Ellen Nakashima, in the Washington Post (April 24, 2004):

The Communist Party did it.

For more than three decades, that was the received wisdom in Indonesian classrooms concerning the night of Sept. 30, 1965, when six generals and a lieutenant said to be plotting against President Sukarno were kidnapped and murdered, their bodies stuffed down a well.

But in a high school here one recent afternoon, a teacher drew a diagram on a board with arrows pointing to three possible culprits besides the Communist Party, including Sukarno's successor, longtime dictator Suharto.

During the Suharto era, that diagram could have landed him in prison, said Ali Ramlan, a teacher at Public High School 26. Today, six years after Suharto was forced from power by mass protests, the teaching of history is slowly being freed of state-imposed dogma.

Historians still lack consensus on the circumstances underlying some major events, notably about who was behind the abortive coup of 1965, which led to a purge of suspected Communists that year and the following one and left hundreds of thousands dead. It also weakened Sukarno, opening the way for Suharto to take over.

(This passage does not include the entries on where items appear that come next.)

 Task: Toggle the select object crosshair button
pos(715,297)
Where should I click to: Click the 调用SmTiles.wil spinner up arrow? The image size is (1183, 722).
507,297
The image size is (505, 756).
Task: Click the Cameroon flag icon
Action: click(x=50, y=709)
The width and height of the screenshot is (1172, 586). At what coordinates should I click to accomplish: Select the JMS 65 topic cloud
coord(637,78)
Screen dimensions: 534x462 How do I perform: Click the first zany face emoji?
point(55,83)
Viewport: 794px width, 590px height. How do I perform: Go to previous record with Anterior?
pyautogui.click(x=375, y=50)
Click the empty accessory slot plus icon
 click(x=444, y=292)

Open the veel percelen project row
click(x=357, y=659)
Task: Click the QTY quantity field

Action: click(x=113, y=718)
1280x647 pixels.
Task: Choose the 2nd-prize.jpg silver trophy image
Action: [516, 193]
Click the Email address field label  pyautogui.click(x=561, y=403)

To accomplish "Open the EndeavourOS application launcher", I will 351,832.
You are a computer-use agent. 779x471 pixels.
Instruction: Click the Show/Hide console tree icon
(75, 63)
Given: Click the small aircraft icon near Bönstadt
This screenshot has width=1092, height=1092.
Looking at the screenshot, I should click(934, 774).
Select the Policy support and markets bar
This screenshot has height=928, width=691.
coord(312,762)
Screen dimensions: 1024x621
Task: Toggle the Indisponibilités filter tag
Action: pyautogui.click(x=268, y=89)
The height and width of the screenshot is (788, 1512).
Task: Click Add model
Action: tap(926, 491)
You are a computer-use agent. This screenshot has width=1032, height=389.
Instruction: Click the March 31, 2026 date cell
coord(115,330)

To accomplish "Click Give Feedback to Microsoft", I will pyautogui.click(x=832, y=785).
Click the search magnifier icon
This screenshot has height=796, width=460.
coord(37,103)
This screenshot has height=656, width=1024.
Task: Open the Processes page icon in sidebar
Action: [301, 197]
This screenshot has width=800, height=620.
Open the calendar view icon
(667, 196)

A revised curriculum scheduled to take effect in July, the first such overhaul since the Suharto era, drops the words "Communist Party" from the section on September 1965, substituting the vague guideline to "compare various opinions" on the event. The new curriculum, begun in 1999, lacks specificity throughout. That poses a challenge for teachers, many of whom are unsure which topics to raise and whether or how to encourage debate.

The impetus for change has come mainly from a freed-up press and television, which are producing images and ideas that make students question the version of events offered by their outdated textbooks. That puts teachers in a dilemma.

"The textbooks say this, but the newspapers say that, and the students don't know which to believe," said Taufik Abdullah, a historian with the Indonesian Institute of Sciences, paraphrasing teachers who have attended his history seminars. "We are experiencing a credibility gap."...

The abortive coup of 1965 is a litmus test of how the teaching of history is evolving in a fledgling democracy. But teachers are shrugging off convention in other ways.

In December 1948, the Dutch invaded the central Java city of Yogyakarta, then capital of the young republic. The standard history text portrayed Suharto as a brilliant young officer who decided to lead an attack in 1949 against the Dutch.

Today, I Wayan Badrika, a textbook writer and high school history teacher across town, offers a different explanation. He said Suharto was ordered to attack by the armed forces commander.

But Wayan, who is revising his latest text for publication next year, said he will not discuss with students or include in his book alternative versions of the 1965 coup attempt until the state informs him what they are.

Opening his unfinished manuscript, he notes that the section on September 1965 is blank. His outline, conforming to the new curriculum, states only: "There are different opinions."